▸ INSTRUCTIONS:
1 – In the passage on optical fiber in subsea systems, reproduce the text from "The range of" up to and including "optics connector products.".
2 – In the passage on optical fiber in subsea systems, how thick is the carbon coating sputtered onto the glass in carbon coated fiber?

▸ TEXT BLOCK:
═══

Because of its small size as a primary coated fiber, and its dislike of shear forces, optical fiber requires careful handling when not protected in a cable or jumper. So, termination and installation of bare fiber into housings and FITA's (field installable and testable assembly) requires some understanding of how to work with fiber, and should therefore only be carried out by technicians trained in handling, termination, and testing.

One effect that can result in a decrease in optical performance is hydrogen darkening. Hydrogen ions, naturally present at low partial pressures in the subsea environment, or from more intense sources such as corrosion, or from a cathodic protection system, can be absorbed by glass fiber causing an increase in attenuation in the affected length of fiber. This effect is only of interest where long lengths (km) of fiber are involved. As telecommunications grade fiber has an attenuation of 0.2 dB/km, if a 10 meter section, running next to a corrosion site, were to increase its attenuation by a factor of 1,000, this would result in a change in overall systems performance of only 2 dB. Any installed system should have a safety margin of at least 10 dB.

When good engineering practices are used, umbilical constructions provide a barrier to the ingress of hydrogen, usually in the form of a hermetically welded steel or copper tube, filled with a buffer gel that has hydrogen adherence properties. Or where the fiber is run through a jumper with a non-corrosive construction (thermoplastic hose), hydrogen darkening will not affect the long-term performance of the optical fiber link.

One fiber coating that is proof against hydrogen ingress is "carbon coated fiber." Here, a 500-angstrom carbon coating is sputtered directly onto the glass surface. This fiber, although proof against hydrogen darkening, has considerably worse fracture characteristics and fatigue properties, particularly when under strain. This is due to the carbon granules bedded in the surface of the glass acting as a multitude of crack initiators. For almost all applications, hermetically welded tube technology is more than sufficient to provide 25-year lifetimes for installed fiber systems.

Conclusion

Optical fiber will be a critical technology in many aspects of future advanced subsea installation. This will initially be evident anywhere high-power machinery is placed subsea, as these installations will continue to be dependent upon the noise immune communication properties of optical fiber. As subsea system complexity continues to increase, the need to provide real-time control and data acquisition will drive the communications bandwidth up to the point where copper is no longer a suitable communication medium. Optical fiber already offers a step change in bandwidth capacity for the communications backbone. This performance increase means that the cable design no longer has any impact what so ever, on the performance of the communication link.

Once knowledge of the availability of high bandwidth communication becomes widely distributed, many controls and sensor improvements will appear, to make use of the available bandwidth. No longer will sensor designers be restricted to uploading basic sensor and housekeeping data once every few minutes. Real-time sensor readout, with the ability to housekeep and calibrate in-situ will become common place.

The range of discrete and distributed optical fiber sensors being developed, and in some cases field tested, will revolutionize the subsea and downhole sensor market. As the continuing boom in the telecommunications industry demonstrates, the future appears to be optical fiber.

Author

Perry Joseph Wright is the Fiber Optics Technology Manager for Ocean Design, and is repsonsible for optics connector products.

Previously, he was employed by EEV (subsidiary of GEC) and Kvaerner Oilfield Products in the development and management of optics products. He holds an MS degree in Marine Technology and a BS (honors) degree in laser physics.

═══

▸ SUPPLIED DATA:
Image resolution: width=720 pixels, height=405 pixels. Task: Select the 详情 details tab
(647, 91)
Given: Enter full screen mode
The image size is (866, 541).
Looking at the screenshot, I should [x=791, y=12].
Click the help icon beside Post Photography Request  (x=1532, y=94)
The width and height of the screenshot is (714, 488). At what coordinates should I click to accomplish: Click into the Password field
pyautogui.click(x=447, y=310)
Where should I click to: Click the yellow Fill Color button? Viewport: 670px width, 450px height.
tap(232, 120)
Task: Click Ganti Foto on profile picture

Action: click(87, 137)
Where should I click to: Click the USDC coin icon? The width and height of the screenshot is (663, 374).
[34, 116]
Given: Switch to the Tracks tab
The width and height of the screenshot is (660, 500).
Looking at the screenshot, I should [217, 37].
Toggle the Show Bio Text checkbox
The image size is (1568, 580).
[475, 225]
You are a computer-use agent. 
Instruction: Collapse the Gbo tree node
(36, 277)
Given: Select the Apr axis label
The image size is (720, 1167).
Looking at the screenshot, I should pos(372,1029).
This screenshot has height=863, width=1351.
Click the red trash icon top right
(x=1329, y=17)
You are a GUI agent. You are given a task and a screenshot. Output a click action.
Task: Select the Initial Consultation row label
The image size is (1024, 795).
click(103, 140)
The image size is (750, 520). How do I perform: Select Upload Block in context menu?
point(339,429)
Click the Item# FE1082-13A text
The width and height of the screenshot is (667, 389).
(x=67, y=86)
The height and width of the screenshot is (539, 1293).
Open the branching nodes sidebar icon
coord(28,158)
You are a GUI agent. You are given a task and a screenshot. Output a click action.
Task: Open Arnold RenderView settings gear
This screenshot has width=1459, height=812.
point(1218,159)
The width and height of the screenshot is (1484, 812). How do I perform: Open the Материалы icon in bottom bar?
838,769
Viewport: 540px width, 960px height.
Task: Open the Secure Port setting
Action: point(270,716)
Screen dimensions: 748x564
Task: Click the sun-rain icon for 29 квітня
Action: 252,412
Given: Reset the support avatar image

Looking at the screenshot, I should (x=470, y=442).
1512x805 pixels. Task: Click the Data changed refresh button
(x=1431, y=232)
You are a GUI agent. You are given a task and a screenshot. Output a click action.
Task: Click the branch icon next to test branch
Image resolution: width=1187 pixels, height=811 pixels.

═══

▸ SOLUTIONS PER TASK:
1 –
The range of discrete and distributed optical fiber sensors being developed, and in some cases field tested, will revolutionize the subsea and downhole sensor market. As the continuing boom in the telecommunications industry demonstrates, the future appears to be optical fiber.

Author

Perry Joseph Wright is the Fiber Optics Technology Manager for Ocean Design, and is repsonsible for optics connector products.

2 – 500 angstroms.